Я обернулся спиной к Ошуэ, нашел глазами Лекаря и спросил у него: « Барон, меня всегда интересовало, почему если я пробиваю шпагой левый желудочек, то в результате получаю фонтан крови, а если делаю укол в правое предсердие, рана получается чистой и практически не кровоточит».
Казалось, что до этого в зале было тихо, но это только казалось. Что такое настоящая тишина стало понятно после моих слов. Все и дышать перестали. Похоже даже Ошуэ замер с приподнятой ногой. К счастью, Лекарь оправдал мои ожидания.
- А вам часто удавалось попадать в правое предсердие? - Профессионально поставленным голосом поинтересовался мой секундант.
- Как минимум последние тридцать семь дуэлей, это когда я был в гостях у Падишаха. Падишах очень не любил крови и просил убивать своих врагов максимально бескровным образом.
- А что у Падишаха были враги? - на этот раз в голосе сквозило искреннее удивление.
- Ну, когда я уезжал из столицы, их наверняка уже не было.
Не объяснять же всем вокруг что Падишаху, этому блестящему интригану, гораздо легче иногда было натравить на меня неугодных приближенных , нежели самому с ними расправляться, провоцируя возможное недовольство родственников и необходимость вырезать всех до седьмого колена. Это как-то связано с кровной местью, местным феноменом национального менталитета. Так и без свиты остаться недолго.
И снова некстати нахлынули воспоминания.
Через пару месяцев я окончательно освоился в Иссе.
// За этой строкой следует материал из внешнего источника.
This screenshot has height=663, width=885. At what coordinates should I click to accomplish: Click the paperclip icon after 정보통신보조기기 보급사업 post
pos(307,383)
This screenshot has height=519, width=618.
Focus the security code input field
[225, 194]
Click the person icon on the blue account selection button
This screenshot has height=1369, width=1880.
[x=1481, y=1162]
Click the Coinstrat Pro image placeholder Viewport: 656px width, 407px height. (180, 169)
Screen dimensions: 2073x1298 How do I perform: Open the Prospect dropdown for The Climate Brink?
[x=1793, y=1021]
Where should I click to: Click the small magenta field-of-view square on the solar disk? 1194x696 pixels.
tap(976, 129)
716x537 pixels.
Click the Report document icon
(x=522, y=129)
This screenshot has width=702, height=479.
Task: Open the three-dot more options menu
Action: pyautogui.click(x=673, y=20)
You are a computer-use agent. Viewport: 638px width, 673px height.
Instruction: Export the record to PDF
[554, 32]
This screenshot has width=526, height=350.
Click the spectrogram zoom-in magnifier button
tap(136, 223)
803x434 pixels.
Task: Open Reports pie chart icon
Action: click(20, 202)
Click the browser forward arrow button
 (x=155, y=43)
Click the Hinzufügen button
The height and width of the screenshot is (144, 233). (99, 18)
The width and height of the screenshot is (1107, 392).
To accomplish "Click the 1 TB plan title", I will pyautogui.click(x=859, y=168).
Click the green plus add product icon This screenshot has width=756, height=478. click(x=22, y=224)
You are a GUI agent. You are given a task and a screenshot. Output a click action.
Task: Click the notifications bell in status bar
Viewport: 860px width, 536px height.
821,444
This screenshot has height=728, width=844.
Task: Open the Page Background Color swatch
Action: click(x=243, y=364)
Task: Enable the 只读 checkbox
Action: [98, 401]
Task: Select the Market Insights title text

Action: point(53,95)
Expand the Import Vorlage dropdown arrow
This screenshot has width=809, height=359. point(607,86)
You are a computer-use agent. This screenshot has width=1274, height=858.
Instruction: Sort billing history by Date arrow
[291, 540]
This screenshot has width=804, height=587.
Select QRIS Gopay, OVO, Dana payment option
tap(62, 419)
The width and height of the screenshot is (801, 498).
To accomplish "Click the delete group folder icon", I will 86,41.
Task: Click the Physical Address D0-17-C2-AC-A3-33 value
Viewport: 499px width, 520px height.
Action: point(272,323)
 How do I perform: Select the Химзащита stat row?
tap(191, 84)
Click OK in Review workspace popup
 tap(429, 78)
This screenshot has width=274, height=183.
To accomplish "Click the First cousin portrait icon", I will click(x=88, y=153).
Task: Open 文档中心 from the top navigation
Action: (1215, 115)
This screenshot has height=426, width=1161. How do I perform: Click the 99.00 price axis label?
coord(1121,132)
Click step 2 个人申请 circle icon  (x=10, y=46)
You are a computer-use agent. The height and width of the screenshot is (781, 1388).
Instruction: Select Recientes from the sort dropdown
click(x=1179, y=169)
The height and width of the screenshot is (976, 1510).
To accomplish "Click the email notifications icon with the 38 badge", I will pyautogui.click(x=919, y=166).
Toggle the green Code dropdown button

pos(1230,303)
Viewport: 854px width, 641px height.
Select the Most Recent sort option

В смысле не я Андрей Сопов , а я Барон Сван. Встречи с Падишахом стали регулярными. Каждый пятый день я обязан был присутствовать на дневной трапезе Карающего меча проведения, Владыки, Мудрейшего и Справедливейшего и еще много, много других определений - минут на пять скороговоркой. К счастью, никто не требовал от меня знания полного титула. Боюсь, в противном случае я наверняка бы лишился какой-нибудь важной части своего тела, ляпнул что-нибудь типа «Кривой мазаник» вместо «Великого помазанника».
Падишаха, в моем исполнении, вполне устраивали однословные эпитеты в превосходной форме - типа Величайший! Мудрейший! Справедливейший. С этим я вполне справлялся, на всякий случай, добавляя впереди «О!» с этаким придыханием.
Мне было выделено постоянное почетное место по левую руку от Падишаха и не менее 10 минут содержательной беседы. Наверное, в другие дни и в другое время «О! Мудрейший» и решал важные государственные вопросы. Со мной же разговор сводил к обсуждению достоинств очередных танцовщиц или преимуществ разного типа заточки холодного оружия. К моему удивлению, Падишаха не интересовали ни мои соображения, касательно Палестинского похода, ни даже вопросы связанные с моим приемным отцом - Отцом Гор. Я прибывал в недоумении почти два месяца, резонно предполагая, что вряд ли Падишах на самом деле нуждается в моей оценке своих гурий.
Но похоже, что жизнь на Востоке не приемлет спешки даже у Владык, а у Падишаха на меня были определенные планы, которыми он не собирался со мной делится.
Во время очередной встречи Падишах поинтересовался, насколько хорошо я владею ятаганом. Потом разговор плавно затронул тему древних традиций, которые вроде бы как и изжили себя, но в силу своей древности требуют неукоснительного соблюдения. В качестве примера было рассказано о том, что любой воин армии Падишаха может вызвать на поединок любого человека, который держит в руках ятаган. При этом сам поединок должен проводится только ятаганом, а отказ от поединка сопряжен с негативными последствиям, значительно превосходящими в части неприятностей даже собственную гибель на поединке.
По окончанию трапезы Падишах решил меня наградить за приятную беседу. Прямо из рук Владыки я получил прекрасный ятаган. Подарок ничуть меня не удивил. Я уже в ходе беседы сообразил, к чему дело идет. Местный протокол, регламентирующий поведение персоны, облагодетельствованной таким образом, предполагал невозможность расставания с подарком ни на минуту, как минимум на протяжении жизни, либо дарителя, либо одариваемого. Во всяком случае, отныне во всех публичных местах я обязан был носить с собой подарок Падишаха. Посчитав не тактичным выяснение, обязан ли я таскать ятаган с собой в публичную баню и произнеся ритуальные «О! Великий и О! Мудрейший» по окончанию трапезы вслед за падишахом покинул дворец.